The Isle of Blood Page 52



“Awaale,” the doctor said. “Let me borrow your knife for a moment. I want to show Will Henry something.”

Warthrop rammed the blade into the trunk of the tree and sliced downward, making a six-inch incision. Thick, bright red resin oozed from the tree’s wound.

Awaale groaned softly. “Bleeding trees? How did I not guess?”

“This is Dragon’s Blood, Will Henry,” the doctor said, “from which Socotra derives one of her names. It was highly valued in antiquity. They say Cleopatra used it for lipstick. This particular species, like the one you saw earlier, grows nowhere else on earth.”

“It does not look like any tree I have ever seen,” said Awaale, carefully wiping the blade clean on his trousers. “But this island is full of things I’ve never seen, and I have seen many, many things.”

Warthrop pointed to his right. “The Hagghier Mountains. And, on the other side, Hadibu.”

In the distance the range undulated in the noonday heat. The tallest peaks reared their saw-toothed heads more than five thousand feet into the air and thrust them into the billowing clouds draped over their jagged shoulders. They puffed their broken cheeks and blew a flurry of wind that stirred the monstrumologist’s dark hair.

“Hurry, gentlemen,” he said. “I think there may be a storm coming.”

The wind off the mountains played with our hair for a while and flicked at our collars. The wind was dry, though, the sky clear, the sun high and hot. After we’d traversed a mile or two, when the gigantic serrated teeth of Socotra sidled closer to our right, the wind grew tired of toying with us and began to prod and push, with an occasional thirty-mile-per-hour shove thrown in, testing our will to hold our northerly course. At one point a massive gust hurled me to the rocky ground. Awaale helped me up and said to the doctor, “If we walked in the gully, the wind could not reach us.”

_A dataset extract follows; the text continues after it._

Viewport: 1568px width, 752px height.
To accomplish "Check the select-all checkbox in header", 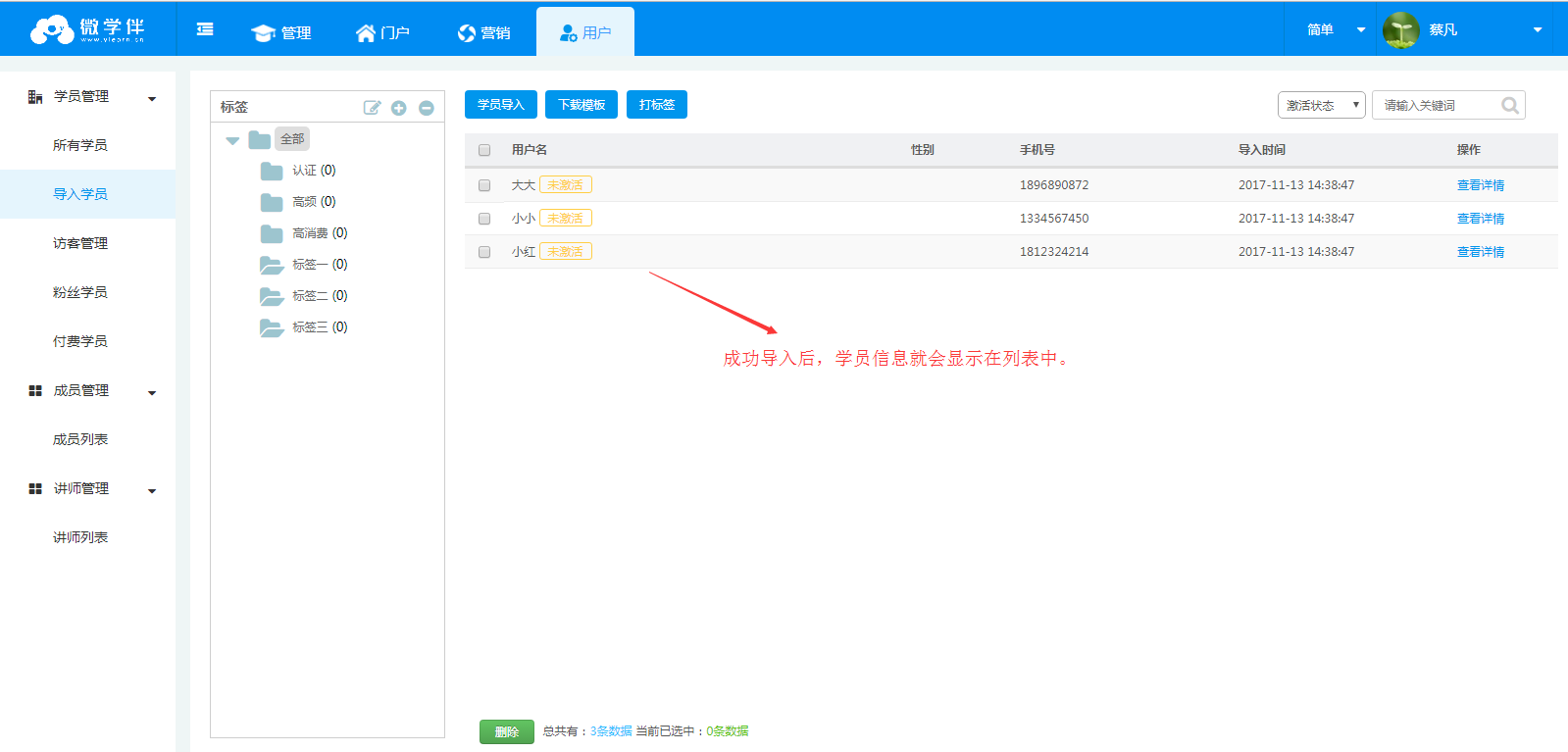I will click(x=484, y=150).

“If we walked in the gully, a flash flood could sweep us off the plateau and into the ocean,” Warthrop answered testily. Both hado raise their voices to be heard. “But you are free to do as you wish.”

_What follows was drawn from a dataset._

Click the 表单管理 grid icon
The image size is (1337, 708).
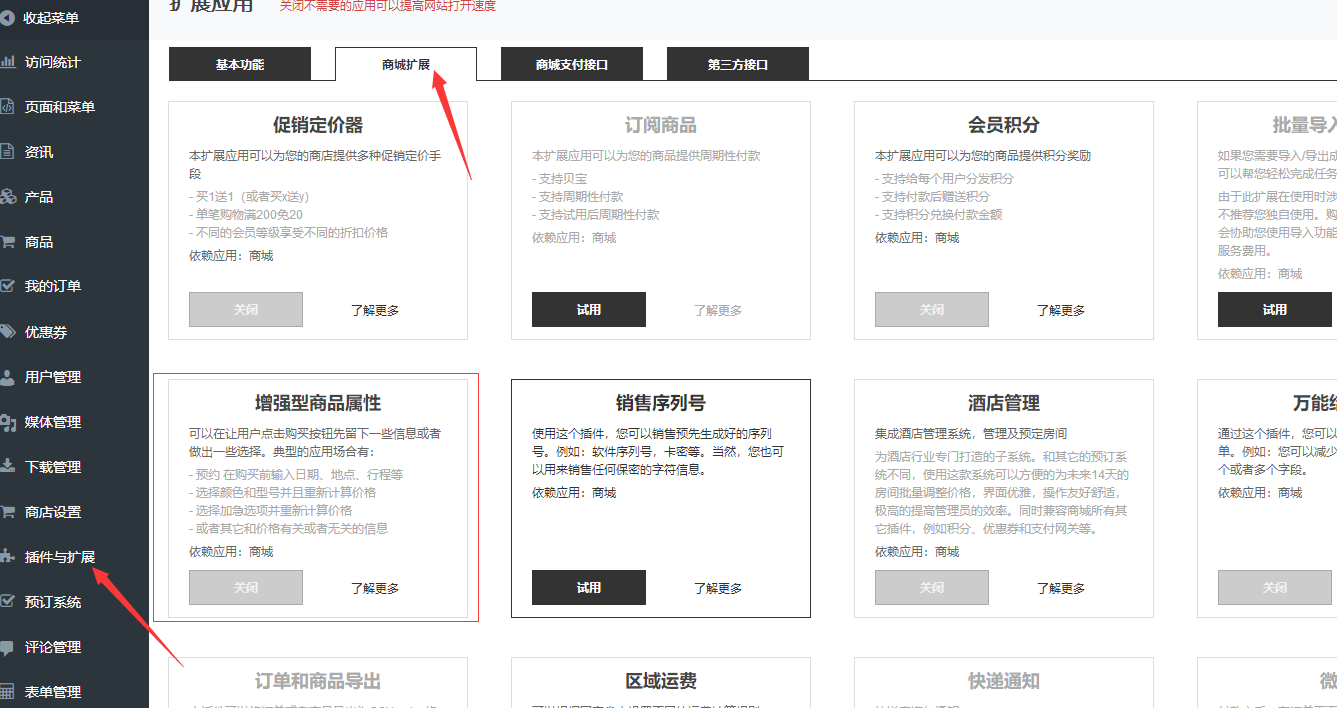(7, 692)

“I think I am not so free, because my wish is to be off this accursed island!”

“I did not ask for you to come!” returned my master.

“I did not come for you, dhaktar. I came for—”

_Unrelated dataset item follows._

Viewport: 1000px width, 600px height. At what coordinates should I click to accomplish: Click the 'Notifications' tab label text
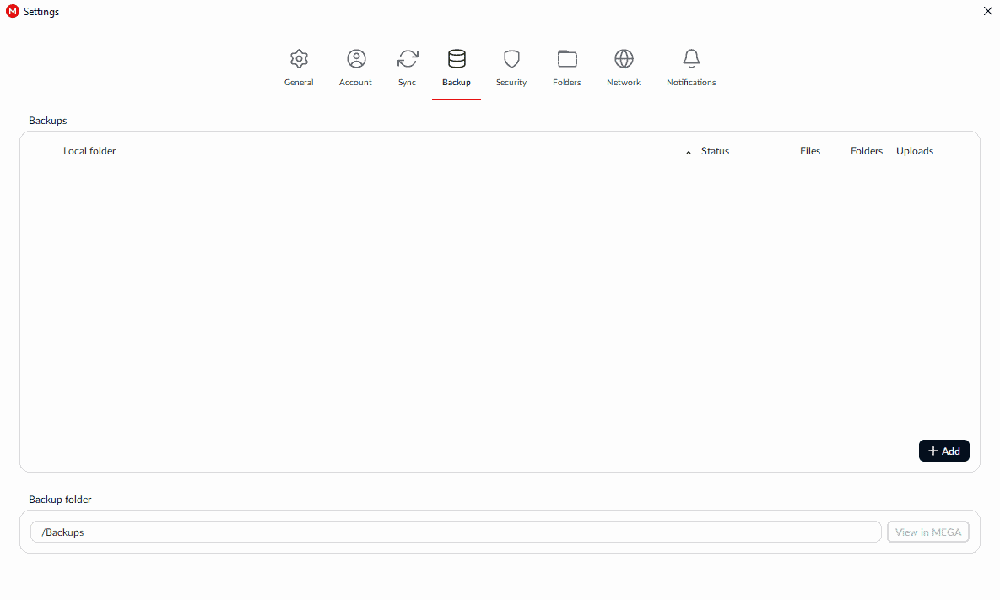(691, 82)
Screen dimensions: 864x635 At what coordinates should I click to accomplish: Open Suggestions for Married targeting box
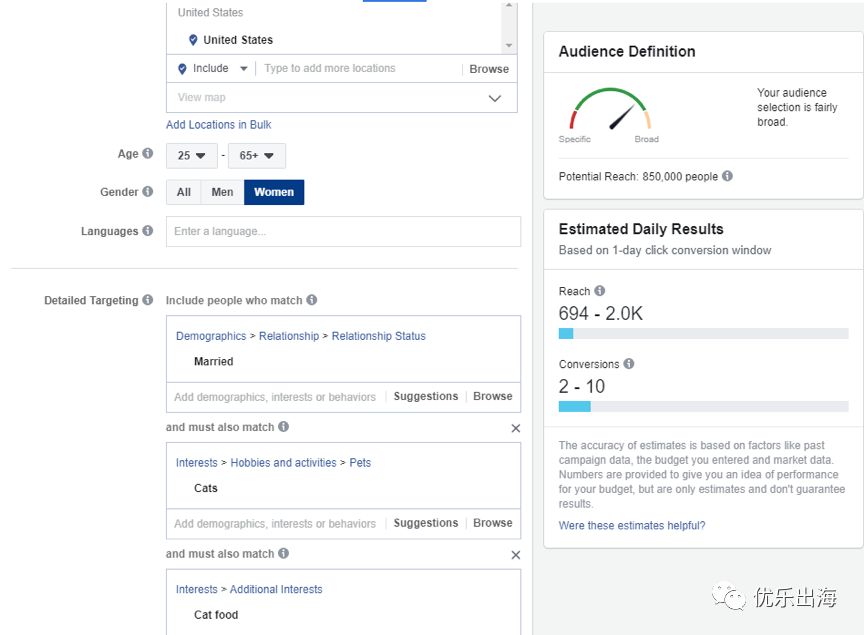click(425, 396)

“Yes?” The monstrumologist whirled on him. “Tell me. What did you come for?”

Awaale glanced at me. “For the unspoiled beaches.”

Warthrop stared at him for a long, awful moment. He started to say something, and when his mouth came open, the wind abruptly died. The sudden silence was deafening.

An object tumbled out of the sky and landed at the monstrumologist’s feet. Thin and shriveled, yellowish gray and speckled with gore—a human finger.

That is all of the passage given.